Water is another resource that should be increased along roads. Higher percent of ponds in 100 m buffers was significantly correlated with higher species richness along transects. Combined with the positive association between months water observed at transect and species richness, this indicates that water is especially important to a diverse bat community along roads. It is worth noting that number of months where water was recorded was only recorded in 2021, while previous years whether ditches were present was only noted once a season (if ditches were present once, they were noted as present all month for those years), so that may have impacted results. This is consistent with past findings (Gaisler et al. 1998).

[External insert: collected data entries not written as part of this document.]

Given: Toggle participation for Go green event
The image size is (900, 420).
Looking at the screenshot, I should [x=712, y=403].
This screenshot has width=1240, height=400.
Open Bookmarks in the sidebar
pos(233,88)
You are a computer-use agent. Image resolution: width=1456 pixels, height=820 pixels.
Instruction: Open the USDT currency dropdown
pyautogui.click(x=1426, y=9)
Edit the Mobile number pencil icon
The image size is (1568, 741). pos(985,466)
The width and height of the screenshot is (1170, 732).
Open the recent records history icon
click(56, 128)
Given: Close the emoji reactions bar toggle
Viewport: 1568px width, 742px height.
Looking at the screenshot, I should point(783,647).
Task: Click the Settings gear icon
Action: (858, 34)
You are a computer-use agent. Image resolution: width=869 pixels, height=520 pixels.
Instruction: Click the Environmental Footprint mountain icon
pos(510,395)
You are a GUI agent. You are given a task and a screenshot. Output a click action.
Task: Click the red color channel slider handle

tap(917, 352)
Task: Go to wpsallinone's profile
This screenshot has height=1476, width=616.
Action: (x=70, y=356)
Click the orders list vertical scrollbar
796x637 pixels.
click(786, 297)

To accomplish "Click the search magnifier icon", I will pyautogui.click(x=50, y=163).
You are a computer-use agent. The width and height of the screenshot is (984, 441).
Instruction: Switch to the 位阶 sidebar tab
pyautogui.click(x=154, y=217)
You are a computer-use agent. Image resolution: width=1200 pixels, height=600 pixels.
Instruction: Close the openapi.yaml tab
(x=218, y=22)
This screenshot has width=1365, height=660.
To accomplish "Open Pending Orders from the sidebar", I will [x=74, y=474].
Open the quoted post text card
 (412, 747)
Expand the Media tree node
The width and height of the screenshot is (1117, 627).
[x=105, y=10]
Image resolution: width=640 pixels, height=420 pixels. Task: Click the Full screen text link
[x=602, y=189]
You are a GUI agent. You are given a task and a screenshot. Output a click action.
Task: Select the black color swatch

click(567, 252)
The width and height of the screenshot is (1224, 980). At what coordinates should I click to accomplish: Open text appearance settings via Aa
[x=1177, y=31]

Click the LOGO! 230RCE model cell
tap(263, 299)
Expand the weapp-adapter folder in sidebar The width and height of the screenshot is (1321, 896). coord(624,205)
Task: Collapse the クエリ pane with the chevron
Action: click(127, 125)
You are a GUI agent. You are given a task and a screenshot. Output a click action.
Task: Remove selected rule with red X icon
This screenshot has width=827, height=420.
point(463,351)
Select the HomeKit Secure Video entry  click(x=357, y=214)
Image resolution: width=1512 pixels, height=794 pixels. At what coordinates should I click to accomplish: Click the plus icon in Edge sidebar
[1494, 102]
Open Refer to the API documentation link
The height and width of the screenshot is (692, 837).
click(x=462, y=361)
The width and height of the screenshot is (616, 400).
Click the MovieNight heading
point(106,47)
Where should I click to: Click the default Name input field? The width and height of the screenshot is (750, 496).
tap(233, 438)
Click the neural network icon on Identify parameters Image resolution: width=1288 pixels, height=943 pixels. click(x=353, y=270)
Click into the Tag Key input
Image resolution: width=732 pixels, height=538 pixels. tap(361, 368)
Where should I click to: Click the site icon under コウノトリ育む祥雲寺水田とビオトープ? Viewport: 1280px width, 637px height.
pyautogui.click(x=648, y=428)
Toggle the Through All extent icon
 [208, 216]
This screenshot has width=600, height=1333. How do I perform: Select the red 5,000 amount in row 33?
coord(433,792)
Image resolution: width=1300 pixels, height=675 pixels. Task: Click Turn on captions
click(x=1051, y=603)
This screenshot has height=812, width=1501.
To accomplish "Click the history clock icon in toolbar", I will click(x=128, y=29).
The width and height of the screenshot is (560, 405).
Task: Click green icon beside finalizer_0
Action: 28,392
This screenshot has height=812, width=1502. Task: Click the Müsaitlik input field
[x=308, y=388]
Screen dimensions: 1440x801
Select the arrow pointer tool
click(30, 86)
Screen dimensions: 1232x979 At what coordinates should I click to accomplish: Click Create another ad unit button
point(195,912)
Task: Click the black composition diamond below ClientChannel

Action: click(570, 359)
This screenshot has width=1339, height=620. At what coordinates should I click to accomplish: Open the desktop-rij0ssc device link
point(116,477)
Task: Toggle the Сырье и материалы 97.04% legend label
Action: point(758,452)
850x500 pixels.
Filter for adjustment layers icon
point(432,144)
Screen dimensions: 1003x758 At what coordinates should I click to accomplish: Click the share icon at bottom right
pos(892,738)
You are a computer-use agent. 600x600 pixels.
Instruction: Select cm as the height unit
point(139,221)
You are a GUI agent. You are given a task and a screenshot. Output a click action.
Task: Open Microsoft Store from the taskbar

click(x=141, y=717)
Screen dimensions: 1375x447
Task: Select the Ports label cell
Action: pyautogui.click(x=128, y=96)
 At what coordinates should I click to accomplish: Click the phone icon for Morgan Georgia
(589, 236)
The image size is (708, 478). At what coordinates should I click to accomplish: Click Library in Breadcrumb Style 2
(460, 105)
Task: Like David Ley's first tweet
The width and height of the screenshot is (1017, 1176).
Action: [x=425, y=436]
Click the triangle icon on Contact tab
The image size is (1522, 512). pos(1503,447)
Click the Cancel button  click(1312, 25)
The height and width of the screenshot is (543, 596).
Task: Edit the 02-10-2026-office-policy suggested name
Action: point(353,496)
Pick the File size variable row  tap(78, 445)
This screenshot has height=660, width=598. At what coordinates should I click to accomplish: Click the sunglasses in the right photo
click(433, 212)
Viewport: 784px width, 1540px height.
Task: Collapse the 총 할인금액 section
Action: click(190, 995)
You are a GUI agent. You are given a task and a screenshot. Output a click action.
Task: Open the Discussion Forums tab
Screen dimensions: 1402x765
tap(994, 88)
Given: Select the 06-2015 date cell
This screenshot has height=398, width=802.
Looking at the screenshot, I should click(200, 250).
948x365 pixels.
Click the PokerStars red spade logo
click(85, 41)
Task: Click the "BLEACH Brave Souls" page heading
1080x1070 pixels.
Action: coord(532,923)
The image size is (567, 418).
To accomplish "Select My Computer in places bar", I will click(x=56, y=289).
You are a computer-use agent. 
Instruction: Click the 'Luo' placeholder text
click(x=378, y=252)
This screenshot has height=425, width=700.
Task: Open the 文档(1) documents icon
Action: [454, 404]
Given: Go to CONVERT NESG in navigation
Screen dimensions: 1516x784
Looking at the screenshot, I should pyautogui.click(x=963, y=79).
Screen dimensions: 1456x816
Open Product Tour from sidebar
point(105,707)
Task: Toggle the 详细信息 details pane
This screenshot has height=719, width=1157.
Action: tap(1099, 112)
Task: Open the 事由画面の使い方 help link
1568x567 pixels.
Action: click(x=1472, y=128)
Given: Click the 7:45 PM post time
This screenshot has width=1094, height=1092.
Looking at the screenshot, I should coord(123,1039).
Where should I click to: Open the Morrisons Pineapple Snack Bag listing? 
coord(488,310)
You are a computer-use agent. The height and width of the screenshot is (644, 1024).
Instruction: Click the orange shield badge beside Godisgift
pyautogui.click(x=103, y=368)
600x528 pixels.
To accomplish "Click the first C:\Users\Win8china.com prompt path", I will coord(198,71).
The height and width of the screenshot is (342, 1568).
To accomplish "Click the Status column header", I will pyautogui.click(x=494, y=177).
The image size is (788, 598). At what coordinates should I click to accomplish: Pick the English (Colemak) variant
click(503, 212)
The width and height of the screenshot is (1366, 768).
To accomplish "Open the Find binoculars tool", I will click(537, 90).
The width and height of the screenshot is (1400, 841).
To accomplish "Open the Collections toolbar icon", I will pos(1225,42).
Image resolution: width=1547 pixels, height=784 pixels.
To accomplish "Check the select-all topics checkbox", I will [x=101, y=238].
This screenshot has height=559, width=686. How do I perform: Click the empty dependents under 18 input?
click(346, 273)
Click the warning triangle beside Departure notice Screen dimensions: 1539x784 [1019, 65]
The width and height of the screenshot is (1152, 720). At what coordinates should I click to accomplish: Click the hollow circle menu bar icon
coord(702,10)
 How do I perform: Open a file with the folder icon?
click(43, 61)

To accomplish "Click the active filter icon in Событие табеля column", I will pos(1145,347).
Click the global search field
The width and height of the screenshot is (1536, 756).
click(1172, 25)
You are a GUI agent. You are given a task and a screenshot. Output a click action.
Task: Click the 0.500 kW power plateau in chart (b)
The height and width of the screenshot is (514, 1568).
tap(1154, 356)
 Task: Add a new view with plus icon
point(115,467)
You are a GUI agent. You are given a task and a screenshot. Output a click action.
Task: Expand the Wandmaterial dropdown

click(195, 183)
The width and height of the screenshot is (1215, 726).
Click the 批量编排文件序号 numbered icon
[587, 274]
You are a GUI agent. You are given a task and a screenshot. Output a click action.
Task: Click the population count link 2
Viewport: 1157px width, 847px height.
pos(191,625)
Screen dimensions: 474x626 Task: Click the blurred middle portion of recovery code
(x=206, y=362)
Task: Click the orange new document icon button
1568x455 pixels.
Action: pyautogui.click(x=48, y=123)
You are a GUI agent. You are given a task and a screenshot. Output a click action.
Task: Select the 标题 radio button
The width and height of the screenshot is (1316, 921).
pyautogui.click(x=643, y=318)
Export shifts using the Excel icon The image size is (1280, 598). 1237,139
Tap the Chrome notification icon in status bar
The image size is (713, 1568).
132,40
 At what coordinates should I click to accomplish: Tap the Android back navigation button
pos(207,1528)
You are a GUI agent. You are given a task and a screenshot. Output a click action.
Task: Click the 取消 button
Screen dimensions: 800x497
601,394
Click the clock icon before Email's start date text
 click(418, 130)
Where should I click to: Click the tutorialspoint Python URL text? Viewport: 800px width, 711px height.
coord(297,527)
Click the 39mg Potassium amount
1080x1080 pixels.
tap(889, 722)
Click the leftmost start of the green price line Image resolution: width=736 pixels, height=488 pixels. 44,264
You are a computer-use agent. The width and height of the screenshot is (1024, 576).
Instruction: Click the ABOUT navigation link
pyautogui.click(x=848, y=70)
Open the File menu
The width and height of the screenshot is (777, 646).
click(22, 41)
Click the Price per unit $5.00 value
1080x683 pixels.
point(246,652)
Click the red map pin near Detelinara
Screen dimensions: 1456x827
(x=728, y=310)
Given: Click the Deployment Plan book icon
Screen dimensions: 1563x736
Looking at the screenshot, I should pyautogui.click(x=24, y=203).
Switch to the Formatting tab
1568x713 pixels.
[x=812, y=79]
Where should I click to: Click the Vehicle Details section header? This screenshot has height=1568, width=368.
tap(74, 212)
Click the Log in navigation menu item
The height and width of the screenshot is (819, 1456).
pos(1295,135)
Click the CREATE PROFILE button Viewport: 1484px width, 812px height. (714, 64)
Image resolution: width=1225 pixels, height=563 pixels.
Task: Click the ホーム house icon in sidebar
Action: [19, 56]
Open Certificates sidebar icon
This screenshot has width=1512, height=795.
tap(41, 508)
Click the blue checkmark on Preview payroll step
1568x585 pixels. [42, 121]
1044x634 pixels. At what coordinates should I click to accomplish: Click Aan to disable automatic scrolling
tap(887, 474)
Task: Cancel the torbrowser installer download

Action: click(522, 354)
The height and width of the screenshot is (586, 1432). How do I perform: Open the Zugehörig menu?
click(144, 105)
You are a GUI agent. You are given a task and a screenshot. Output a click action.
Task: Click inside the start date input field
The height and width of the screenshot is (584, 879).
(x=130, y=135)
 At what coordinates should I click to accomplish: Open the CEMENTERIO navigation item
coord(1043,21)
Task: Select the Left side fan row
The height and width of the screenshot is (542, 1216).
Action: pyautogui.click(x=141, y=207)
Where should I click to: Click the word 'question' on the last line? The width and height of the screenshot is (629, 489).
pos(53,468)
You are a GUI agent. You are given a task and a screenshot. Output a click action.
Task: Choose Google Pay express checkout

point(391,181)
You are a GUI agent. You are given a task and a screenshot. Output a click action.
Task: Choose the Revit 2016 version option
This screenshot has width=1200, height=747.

Meters of roads were positively associated with bat activity along transects, indicating that roads and fragmentation can have a positive impact on bat activity rather than negative, albeit only for open-foraging species that forage along habitat edges. The importance of forest, water, and roads along roads was consistent with past findings (Gaisler et al. 1998; Myczko et al. 2017). The number of habitat types was positively associated with species richness and activity along roads, which indicates that fragmentation and habitat heterogeneity is positively associated with bat activity along roads. This may be because bat species foraging along roads tend to be more fragmentation tolerant and prefer to forage along habitat edges.
Northern long-eared bats were never found along transects and little-brown bats and tri-colored bats very rarely were. These species were located more frequently, although they were still rarer than other species, during surveys in protected parks in the same region during the same period (Russo-Petrick 2022). All three of these species are of conservation concern, so this indicates that roadside habitats are not preferred by these species. While some variables were consistently important, the variety in results and that no one variable had an especially large contribution to models shows how complicated the question of what habitat factors impact bats is and how much results can vary when multiple scales are considered.